This week we celebrate National Senior Citizens Day, a day to show our great appreciation for the wisdom and experience that seniors bring to our families and communities, but also one we must reaffirm our responsibility to help seniors protect their financial future.
A recent survey the North American Securities Administrators Association conducted of our members — the local securities “cops on the beat” fighting against financial fraud — has confirmed that financial exploitation against seniors remains a top problem. Four in five of the regulators who responded to our survey identified the Silent Generation (age 70 and older) as most vulnerable to financial fraud.
Senior citizens’ finances represent a lifetime of hard work and planning ahead. Taking care of seniors means we must also take care to protect the life savings on which they depend. Our survey also found that almost every one of the regulators who responded (97%) believes that the majority of senior financial fraud cases are only detected once they have caused serious problems.
We, however, cannot be content to punish those who scam seniors, we must be committed to catching them before they get the chance to prey on our most vulnerable citizens. As the regulators closest to the investing public, we can step in quickly to help. But our ability to help declines when we are alerted too late after the fraud has occurred or the money is gone.
While most survey respondents (97%) feel awareness of the danger for senior financial fraud has increased over the past year, few feel the problem is actually decreasing and 3 in 10 (29%) even say that cases of such fraud are on the rise. Awareness alone is clearly not enough. Vigilance from all those who support seniors and help them navigate the financial questions of their golden years — family, advisors, industry, caregivers and regulators — must also be met with concrete action and tools that help prevent fraud.
Legislation is one such tool that can be deployed to great effect. NASAA’s Model Act to Protect Vulnerable Adults from Financial Exploitation can help ensure senior financial fraud is reported to authorities and in some instances stopped before significant harm occurs. Three-quarters of regulators in states with such laws say it has allowed the disbursements of funds to be stopped by financial services firms such as broker-dealers before being directed to fraudsters.
As regulators and law enforcement seek more tools to stop suspicious and fraudulent transactions, industry also has a larger role to play. Regulators believe, by a three-to-one ratio, that broker-dealers and investment advisers can do more to help prevent senior fraud. Another recent survey released by NASAA in June offers insight into what actions are being taken in the industry.
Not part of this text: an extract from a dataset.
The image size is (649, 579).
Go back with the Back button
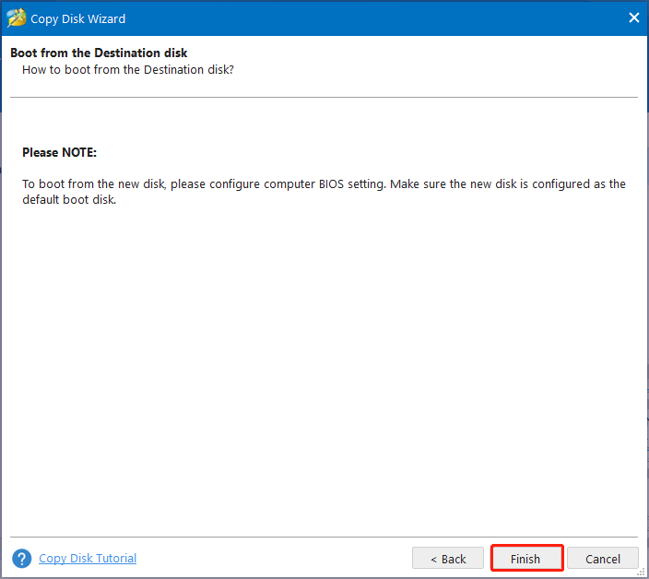point(447,559)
The June study, which asked about the practices of more than 60 broker-dealer firms throughout the United States, showed there are some simple steps firms can take in developing a better threat response protocol. For example, over half (54%) of the responding firms have not developed a formal policy defining senior customers and less than half (41%) had a form for customers to identify a trusted emergency contact. As financial firms reflect on National Senior Citizens Day, they should give their customers the gift of enhancing all protections for the savings and investments that seniors rely on in planning for the rest of their lives.
Indeed, we all can recognize a great need to help our seniors. State and provincial securities regulators throughout North America are here to help, and we strongly encourage everyone to early detect and report suspected investment exploitation and fraud so that we can do our our best to stop it before it happens.